- Material provided:

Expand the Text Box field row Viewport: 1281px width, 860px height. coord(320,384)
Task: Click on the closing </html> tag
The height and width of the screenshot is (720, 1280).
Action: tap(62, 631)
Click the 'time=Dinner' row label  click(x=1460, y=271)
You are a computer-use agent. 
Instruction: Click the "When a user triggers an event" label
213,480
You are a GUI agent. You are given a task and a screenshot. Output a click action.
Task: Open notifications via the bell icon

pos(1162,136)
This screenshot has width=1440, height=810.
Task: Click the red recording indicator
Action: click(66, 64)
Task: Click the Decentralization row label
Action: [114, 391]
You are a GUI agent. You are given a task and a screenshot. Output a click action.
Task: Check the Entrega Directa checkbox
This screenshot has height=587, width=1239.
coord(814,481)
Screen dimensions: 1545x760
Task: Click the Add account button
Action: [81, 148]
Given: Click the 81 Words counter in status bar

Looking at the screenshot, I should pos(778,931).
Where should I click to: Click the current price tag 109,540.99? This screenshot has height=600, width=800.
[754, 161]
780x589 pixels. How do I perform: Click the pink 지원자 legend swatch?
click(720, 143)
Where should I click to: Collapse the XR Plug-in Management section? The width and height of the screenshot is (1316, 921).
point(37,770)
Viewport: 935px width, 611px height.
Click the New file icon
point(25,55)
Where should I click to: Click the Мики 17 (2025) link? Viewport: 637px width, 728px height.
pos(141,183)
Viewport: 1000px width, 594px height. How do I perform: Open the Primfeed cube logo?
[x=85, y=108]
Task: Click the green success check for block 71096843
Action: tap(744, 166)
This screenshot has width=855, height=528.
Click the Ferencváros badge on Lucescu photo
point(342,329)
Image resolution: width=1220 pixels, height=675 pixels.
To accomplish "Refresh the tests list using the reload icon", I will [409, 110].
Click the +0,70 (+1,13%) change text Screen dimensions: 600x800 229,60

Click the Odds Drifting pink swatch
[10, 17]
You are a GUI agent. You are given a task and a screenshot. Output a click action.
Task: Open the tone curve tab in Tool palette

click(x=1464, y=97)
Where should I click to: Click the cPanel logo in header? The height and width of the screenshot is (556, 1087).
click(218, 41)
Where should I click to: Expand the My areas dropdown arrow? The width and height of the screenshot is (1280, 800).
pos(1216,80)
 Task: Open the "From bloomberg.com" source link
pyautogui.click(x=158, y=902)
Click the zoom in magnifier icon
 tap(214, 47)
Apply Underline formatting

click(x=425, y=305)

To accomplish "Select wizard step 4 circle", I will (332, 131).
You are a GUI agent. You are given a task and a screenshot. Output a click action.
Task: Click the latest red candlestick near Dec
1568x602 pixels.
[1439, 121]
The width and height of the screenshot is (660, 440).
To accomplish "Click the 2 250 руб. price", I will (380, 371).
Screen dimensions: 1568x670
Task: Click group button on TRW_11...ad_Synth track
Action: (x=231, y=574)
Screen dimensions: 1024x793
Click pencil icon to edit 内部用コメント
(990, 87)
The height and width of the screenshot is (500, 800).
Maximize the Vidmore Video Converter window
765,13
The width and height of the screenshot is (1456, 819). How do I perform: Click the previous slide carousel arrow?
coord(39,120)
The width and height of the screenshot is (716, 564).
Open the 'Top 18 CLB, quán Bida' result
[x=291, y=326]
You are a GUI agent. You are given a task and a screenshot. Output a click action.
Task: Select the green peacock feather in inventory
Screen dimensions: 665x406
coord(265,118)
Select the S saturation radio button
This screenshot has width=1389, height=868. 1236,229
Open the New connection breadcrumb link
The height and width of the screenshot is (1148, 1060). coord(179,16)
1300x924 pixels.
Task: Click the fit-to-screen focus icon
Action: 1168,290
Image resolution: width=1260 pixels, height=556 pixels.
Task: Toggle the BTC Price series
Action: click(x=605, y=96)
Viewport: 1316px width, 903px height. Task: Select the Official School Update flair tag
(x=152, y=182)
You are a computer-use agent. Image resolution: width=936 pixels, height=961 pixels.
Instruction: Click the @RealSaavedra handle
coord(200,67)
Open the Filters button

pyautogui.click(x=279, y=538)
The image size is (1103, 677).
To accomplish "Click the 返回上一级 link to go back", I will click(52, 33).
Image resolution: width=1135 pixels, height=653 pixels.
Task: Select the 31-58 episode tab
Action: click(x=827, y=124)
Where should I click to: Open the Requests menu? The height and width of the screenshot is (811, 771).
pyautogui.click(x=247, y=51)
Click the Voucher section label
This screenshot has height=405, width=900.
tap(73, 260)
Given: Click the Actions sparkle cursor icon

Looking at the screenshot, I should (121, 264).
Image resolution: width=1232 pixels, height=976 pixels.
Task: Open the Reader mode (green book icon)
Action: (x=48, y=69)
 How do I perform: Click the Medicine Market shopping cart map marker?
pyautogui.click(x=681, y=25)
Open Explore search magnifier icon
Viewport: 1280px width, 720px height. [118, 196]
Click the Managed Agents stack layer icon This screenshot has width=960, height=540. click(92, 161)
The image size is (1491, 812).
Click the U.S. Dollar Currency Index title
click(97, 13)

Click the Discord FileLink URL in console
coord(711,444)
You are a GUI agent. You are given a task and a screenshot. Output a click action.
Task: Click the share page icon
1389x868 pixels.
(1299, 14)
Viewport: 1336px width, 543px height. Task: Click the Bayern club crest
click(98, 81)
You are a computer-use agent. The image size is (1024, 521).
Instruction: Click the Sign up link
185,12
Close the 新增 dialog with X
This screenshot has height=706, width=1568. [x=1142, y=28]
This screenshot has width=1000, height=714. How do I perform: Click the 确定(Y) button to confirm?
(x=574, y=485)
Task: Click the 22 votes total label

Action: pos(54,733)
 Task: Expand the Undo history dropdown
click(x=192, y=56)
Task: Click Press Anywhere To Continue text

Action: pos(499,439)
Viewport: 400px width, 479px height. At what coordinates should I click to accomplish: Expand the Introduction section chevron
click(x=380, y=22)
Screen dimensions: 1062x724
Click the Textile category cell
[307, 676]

- Required task: Rewrite the lines from the one containing "Screen dimensions: 1062x724" through the last line, and add 75 to every coordinate in the answers.

- Output of the task:
Screen dimensions: 1062x724
Click the Textile category cell
[382, 751]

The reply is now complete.